Paul Cliteur ziet secularisering als beste antwoord op problemen van het Midden-Oosten

IMG-RPJ-54459

‘Obama, Cameron, Ban Ki-moon, al deze leiders zeggen dat dit conflict niet om godsdienst gaat. Daar gaat het juist wel om. Onze samenleving is dusdanig geseculariseerd dat we niet snappen dat mensen bereid zijn te sterven voor hun geloof. In de zestiende en zeventiende eeuw, toen Europa werd verscheurd door godsdiensttwisten, begrepen ze dat wel. Als onze leiders dit probleem niet op een andere manier gaan aanpakken, wordt ook de 21ste eeuw een tijdperk van godsdienstoorlogen.’ Aldus de oud-voorzitter van het Humanistisch Verbond en hoogleraar Encyclopedie van de Rechtswetenschap Paul Cliteur in een interview in De Volkskrant. Hij verwijst in dit citaat naar de strijd in Syrië tussen IS en het regime van Assad.

Cliteur heeft gelijk.

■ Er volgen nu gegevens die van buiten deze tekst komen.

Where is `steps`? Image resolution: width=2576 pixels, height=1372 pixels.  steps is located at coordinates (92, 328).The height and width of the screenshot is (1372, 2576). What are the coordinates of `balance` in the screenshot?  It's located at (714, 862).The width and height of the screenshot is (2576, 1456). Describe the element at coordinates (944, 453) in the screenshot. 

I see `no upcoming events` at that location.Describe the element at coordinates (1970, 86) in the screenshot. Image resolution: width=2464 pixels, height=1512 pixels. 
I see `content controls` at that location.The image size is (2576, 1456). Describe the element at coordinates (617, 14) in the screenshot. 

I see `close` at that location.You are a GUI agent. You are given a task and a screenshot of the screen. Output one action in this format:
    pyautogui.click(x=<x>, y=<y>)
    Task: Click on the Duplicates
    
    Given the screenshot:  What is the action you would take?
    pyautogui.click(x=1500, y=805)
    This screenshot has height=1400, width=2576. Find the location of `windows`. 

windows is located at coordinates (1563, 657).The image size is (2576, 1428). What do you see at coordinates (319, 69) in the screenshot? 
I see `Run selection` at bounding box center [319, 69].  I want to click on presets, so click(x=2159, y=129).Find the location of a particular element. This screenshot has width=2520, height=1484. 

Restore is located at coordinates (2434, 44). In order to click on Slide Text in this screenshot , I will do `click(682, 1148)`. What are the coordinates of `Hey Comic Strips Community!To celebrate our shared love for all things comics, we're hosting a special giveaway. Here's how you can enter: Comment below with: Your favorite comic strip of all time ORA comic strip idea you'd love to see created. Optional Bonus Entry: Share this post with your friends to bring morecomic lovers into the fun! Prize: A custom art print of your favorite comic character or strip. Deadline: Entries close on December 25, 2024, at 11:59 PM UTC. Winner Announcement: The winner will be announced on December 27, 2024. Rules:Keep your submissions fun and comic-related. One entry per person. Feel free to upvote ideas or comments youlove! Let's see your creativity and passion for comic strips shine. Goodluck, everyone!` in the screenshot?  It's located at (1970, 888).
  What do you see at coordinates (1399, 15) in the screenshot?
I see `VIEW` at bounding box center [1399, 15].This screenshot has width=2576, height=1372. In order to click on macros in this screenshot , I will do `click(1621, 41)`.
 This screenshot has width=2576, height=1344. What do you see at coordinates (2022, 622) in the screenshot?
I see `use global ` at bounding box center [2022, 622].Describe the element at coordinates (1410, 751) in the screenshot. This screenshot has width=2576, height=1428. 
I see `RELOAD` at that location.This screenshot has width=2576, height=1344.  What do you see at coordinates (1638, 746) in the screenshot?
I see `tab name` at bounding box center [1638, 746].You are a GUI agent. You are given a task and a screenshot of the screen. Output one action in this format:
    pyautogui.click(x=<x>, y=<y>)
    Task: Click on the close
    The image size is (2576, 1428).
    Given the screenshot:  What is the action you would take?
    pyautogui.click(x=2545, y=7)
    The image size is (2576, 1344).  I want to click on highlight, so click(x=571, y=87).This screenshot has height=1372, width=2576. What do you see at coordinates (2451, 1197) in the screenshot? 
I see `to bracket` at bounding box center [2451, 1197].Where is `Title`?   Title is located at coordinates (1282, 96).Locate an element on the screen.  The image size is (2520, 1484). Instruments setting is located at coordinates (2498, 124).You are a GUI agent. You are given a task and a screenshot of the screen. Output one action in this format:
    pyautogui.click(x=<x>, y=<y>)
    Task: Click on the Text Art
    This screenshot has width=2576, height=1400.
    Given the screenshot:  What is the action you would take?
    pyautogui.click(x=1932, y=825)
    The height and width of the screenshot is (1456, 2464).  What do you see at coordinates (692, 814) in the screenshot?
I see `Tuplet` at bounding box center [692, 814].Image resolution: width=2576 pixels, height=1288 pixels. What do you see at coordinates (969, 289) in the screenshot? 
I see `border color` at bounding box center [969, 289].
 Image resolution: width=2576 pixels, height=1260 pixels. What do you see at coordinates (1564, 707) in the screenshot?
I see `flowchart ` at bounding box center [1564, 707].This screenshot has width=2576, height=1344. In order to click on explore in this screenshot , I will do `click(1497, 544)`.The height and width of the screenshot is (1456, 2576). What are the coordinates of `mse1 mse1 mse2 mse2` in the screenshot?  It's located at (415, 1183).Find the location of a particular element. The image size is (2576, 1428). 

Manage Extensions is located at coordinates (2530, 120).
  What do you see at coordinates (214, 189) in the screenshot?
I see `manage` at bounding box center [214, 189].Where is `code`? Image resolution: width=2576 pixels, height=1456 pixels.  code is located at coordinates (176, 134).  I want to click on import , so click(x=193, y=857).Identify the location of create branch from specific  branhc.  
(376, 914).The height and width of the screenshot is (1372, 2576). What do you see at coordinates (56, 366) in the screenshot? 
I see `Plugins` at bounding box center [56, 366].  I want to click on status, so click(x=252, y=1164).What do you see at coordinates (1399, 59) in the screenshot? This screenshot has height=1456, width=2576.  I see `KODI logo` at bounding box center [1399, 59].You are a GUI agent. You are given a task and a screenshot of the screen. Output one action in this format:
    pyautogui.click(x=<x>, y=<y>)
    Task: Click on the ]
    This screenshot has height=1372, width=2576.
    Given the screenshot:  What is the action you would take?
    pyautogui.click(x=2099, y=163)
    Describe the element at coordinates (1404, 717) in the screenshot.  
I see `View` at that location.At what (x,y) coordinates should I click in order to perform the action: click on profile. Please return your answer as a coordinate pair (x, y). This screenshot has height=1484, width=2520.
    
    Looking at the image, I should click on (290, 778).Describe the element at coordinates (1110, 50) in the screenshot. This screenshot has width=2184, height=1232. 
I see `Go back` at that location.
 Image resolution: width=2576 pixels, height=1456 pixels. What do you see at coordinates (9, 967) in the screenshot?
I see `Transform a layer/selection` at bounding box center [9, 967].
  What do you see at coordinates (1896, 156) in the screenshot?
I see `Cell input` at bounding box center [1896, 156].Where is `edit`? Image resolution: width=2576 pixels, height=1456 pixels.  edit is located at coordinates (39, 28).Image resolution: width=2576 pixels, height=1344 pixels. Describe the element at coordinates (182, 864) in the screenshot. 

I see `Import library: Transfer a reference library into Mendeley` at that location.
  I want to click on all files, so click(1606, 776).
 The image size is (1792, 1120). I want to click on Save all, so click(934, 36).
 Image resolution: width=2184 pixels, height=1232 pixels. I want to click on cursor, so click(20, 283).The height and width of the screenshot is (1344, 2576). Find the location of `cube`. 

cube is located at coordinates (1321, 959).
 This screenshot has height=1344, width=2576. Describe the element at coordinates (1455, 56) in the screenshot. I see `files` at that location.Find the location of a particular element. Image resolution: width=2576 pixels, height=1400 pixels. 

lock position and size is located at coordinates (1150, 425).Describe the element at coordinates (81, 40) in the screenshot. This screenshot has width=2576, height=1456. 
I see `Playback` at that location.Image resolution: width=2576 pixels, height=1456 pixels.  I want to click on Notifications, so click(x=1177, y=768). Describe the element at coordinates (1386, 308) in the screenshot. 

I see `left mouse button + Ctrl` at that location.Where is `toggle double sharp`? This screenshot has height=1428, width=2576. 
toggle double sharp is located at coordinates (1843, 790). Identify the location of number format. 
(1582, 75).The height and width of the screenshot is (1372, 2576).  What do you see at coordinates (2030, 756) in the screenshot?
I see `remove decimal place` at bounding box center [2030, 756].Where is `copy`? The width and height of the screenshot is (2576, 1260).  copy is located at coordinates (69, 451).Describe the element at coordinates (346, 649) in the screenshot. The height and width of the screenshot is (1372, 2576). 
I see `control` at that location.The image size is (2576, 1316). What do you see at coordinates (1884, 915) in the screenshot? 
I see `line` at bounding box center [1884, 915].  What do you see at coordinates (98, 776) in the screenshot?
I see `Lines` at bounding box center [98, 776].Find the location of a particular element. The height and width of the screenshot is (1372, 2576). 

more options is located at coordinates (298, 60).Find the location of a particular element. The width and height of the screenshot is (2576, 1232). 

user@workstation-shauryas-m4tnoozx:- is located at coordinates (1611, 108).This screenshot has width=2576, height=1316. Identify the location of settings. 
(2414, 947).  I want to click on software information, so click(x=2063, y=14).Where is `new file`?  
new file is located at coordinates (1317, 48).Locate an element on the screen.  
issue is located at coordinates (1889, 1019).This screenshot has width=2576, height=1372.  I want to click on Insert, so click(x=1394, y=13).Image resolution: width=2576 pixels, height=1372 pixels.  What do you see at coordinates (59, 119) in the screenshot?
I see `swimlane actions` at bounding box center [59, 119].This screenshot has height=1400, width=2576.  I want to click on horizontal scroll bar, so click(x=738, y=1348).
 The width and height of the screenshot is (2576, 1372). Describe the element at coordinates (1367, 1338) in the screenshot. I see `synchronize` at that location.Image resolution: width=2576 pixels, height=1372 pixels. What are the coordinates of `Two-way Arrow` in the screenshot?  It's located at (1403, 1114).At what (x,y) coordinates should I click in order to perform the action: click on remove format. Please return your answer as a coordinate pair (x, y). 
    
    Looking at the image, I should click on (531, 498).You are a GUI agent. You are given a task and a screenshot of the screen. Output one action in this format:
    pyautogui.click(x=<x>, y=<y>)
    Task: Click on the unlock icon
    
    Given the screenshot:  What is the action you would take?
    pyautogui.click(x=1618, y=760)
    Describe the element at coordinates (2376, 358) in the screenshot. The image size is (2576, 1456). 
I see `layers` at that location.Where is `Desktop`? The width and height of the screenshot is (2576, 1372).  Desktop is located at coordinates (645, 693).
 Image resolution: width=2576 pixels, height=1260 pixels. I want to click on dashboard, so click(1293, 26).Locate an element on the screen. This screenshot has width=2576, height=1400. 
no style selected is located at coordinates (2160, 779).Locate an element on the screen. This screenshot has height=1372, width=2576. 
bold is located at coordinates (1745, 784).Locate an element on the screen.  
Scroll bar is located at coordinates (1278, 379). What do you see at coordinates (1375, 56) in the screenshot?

Er bestaat onder Westerse politici en zogenaamde ‘gematigde‘ moslims de neiging om de uitwassen van de islam af te doen als niet behorend tot de islam. Dat is een rampzalige strategie die het vinden van een oplossing uit de weg gaat. Want als iets eruitziet als islamitisch, islamitisch praat en zich op de koran beroept, dan is het islamitisch. De ontkenning tegen beter weten in heeft te maken met de opkomst van extreem-rechts en met het misverstand dat alle middelen lonen om de lieve vrede te bewaren. Bij Obama speelt mee dat Republikeinse hardliners vanaf 2007 roepen dat hij in het geheim moslim zou zijn. De intellectuele en aarzelende president neemt daarvan afstand door de islam in bescherming te nemen.

Cliteur vindt dat we secularisering en atheïsme moeten omarmen. Want ook het Westen is hypocriet door handelsbelangen voor te laten gaan: ‘In landen als Saoedi-Arabië heb je ook lieden rondlopen als Raif Badawi, de blogger die omwille van zijn kritiek op het regime gegeseld werd. Als je naar zijn idealen kijkt, is het gewoon liberalisme wat hij aanhangt. Het Westen had hem kunnen steunen en druk op de Saoedi’s kunnen leggen om hem toleranter te bejegenen. Dat is niet gedaan, omdat ons zakenleven daar te veel belangen heeft.’ Zo kunnen de Saoedies straffeloos hun jihad blijven exporteren naar Europa met de bekende ontregelende gevolgen. Omdat de EU en de VS om zakenbelangen en geopolitieke redenen geen grenzen stellen, ontstaat er geen druk op dit soort landen om zich in de richting van de rechtsstaat te ontwikkelen.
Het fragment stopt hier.